— BEGIN Data for this task —

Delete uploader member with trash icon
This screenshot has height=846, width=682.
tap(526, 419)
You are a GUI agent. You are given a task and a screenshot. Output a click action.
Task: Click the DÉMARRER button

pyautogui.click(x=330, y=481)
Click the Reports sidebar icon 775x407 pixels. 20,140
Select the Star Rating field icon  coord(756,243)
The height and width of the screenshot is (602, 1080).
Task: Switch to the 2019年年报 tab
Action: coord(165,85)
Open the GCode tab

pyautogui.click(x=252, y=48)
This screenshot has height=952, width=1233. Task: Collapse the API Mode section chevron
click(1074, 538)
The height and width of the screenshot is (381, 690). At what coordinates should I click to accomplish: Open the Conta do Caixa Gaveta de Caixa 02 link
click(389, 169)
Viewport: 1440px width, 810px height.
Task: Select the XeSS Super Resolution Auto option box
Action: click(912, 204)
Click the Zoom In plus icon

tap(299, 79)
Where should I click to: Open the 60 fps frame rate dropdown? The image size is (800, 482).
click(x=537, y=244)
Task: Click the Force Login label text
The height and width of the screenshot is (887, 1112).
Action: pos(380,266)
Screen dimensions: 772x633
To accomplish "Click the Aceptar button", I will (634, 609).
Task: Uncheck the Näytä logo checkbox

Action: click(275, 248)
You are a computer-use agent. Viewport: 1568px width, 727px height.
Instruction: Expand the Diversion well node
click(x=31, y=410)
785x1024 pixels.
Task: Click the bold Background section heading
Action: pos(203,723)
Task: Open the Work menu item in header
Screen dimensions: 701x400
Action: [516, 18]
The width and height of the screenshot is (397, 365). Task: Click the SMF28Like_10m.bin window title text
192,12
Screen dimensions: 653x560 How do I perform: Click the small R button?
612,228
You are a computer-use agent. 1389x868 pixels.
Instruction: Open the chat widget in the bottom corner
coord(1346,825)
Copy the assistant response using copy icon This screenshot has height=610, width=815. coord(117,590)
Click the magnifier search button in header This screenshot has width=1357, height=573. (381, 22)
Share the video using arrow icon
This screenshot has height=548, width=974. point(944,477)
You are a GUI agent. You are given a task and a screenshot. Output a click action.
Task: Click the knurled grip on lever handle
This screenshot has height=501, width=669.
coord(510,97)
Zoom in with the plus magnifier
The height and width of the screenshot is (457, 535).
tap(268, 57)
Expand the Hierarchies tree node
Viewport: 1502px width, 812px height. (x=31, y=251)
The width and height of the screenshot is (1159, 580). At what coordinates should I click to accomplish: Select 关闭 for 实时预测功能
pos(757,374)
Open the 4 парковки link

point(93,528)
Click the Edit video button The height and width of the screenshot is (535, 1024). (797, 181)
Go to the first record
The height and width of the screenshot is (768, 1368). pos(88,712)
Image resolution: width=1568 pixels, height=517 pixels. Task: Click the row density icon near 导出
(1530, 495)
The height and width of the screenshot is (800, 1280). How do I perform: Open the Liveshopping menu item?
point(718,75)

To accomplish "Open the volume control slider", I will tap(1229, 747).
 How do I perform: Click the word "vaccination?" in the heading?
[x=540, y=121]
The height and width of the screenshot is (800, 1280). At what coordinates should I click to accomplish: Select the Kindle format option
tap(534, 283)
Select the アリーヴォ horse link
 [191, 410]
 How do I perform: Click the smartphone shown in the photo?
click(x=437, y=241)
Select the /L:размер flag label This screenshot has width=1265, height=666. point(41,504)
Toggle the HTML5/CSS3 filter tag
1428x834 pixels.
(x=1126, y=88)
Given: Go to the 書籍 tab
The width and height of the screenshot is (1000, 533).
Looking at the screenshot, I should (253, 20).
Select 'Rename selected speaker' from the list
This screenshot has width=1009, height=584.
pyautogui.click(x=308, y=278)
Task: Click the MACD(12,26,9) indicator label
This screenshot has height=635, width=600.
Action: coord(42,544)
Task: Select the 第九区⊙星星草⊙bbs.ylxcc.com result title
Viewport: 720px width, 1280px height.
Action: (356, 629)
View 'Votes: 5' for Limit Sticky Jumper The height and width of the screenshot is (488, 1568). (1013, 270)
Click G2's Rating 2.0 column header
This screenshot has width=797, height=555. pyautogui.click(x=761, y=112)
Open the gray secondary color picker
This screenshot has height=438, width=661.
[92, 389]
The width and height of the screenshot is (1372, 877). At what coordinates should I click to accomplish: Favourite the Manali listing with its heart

— END Data for this task —

**What is asked**
Reproduce every line of the data above word for word, changing nothing.

**Task answer**
Delete uploader member with trash icon
This screenshot has height=846, width=682.
tap(526, 419)
You are a GUI agent. You are given a task and a screenshot. Output a click action.
Task: Click the DÉMARRER button

pyautogui.click(x=330, y=481)
Click the Reports sidebar icon 775x407 pixels. 20,140
Select the Star Rating field icon  coord(756,243)
The height and width of the screenshot is (602, 1080).
Task: Switch to the 2019年年报 tab
Action: coord(165,85)
Open the GCode tab

pyautogui.click(x=252, y=48)
This screenshot has height=952, width=1233. Task: Collapse the API Mode section chevron
click(1074, 538)
The height and width of the screenshot is (381, 690). At what coordinates should I click to accomplish: Open the Conta do Caixa Gaveta de Caixa 02 link
click(389, 169)
Viewport: 1440px width, 810px height.
Task: Select the XeSS Super Resolution Auto option box
Action: click(912, 204)
Click the Zoom In plus icon

tap(299, 79)
Where should I click to: Open the 60 fps frame rate dropdown? The image size is (800, 482).
click(x=537, y=244)
Task: Click the Force Login label text
The height and width of the screenshot is (887, 1112).
Action: pos(380,266)
Screen dimensions: 772x633
To accomplish "Click the Aceptar button", I will (634, 609).
Task: Uncheck the Näytä logo checkbox

Action: click(275, 248)
You are a computer-use agent. Viewport: 1568px width, 727px height.
Instruction: Expand the Diversion well node
click(x=31, y=410)
785x1024 pixels.
Task: Click the bold Background section heading
Action: pos(203,723)
Task: Open the Work menu item in header
Screen dimensions: 701x400
Action: [516, 18]
The width and height of the screenshot is (397, 365). Task: Click the SMF28Like_10m.bin window title text
192,12
Screen dimensions: 653x560 How do I perform: Click the small R button?
612,228
You are a computer-use agent. 1389x868 pixels.
Instruction: Open the chat widget in the bottom corner
coord(1346,825)
Copy the assistant response using copy icon This screenshot has height=610, width=815. coord(117,590)
Click the magnifier search button in header This screenshot has width=1357, height=573. (381, 22)
Share the video using arrow icon
This screenshot has height=548, width=974. point(944,477)
You are a GUI agent. You are given a task and a screenshot. Output a click action.
Task: Click the knurled grip on lever handle
This screenshot has height=501, width=669.
coord(510,97)
Zoom in with the plus magnifier
The height and width of the screenshot is (457, 535).
tap(268, 57)
Expand the Hierarchies tree node
Viewport: 1502px width, 812px height. (x=31, y=251)
The width and height of the screenshot is (1159, 580). At what coordinates should I click to accomplish: Select 关闭 for 实时预测功能
pos(757,374)
Open the 4 парковки link

point(93,528)
Click the Edit video button The height and width of the screenshot is (535, 1024). (797, 181)
Go to the first record
The height and width of the screenshot is (768, 1368). pos(88,712)
Image resolution: width=1568 pixels, height=517 pixels. Task: Click the row density icon near 导出
(1530, 495)
The height and width of the screenshot is (800, 1280). How do I perform: Open the Liveshopping menu item?
point(718,75)

To accomplish "Open the volume control slider", I will tap(1229, 747).
 How do I perform: Click the word "vaccination?" in the heading?
[x=540, y=121]
The height and width of the screenshot is (800, 1280). At what coordinates should I click to accomplish: Select the Kindle format option
tap(534, 283)
Select the アリーヴォ horse link
 [191, 410]
 How do I perform: Click the smartphone shown in the photo?
click(x=437, y=241)
Select the /L:размер flag label This screenshot has width=1265, height=666. point(41,504)
Toggle the HTML5/CSS3 filter tag
1428x834 pixels.
(x=1126, y=88)
Given: Go to the 書籍 tab
The width and height of the screenshot is (1000, 533).
Looking at the screenshot, I should (253, 20).
Select 'Rename selected speaker' from the list
This screenshot has width=1009, height=584.
pyautogui.click(x=308, y=278)
Task: Click the MACD(12,26,9) indicator label
This screenshot has height=635, width=600.
Action: coord(42,544)
Task: Select the 第九区⊙星星草⊙bbs.ylxcc.com result title
Viewport: 720px width, 1280px height.
Action: (356, 629)
View 'Votes: 5' for Limit Sticky Jumper The height and width of the screenshot is (488, 1568). (1013, 270)
Click G2's Rating 2.0 column header
This screenshot has width=797, height=555. pyautogui.click(x=761, y=112)
Open the gray secondary color picker
This screenshot has height=438, width=661.
[92, 389]
The width and height of the screenshot is (1372, 877). At what coordinates should I click to accomplish: Favourite the Manali listing with its heart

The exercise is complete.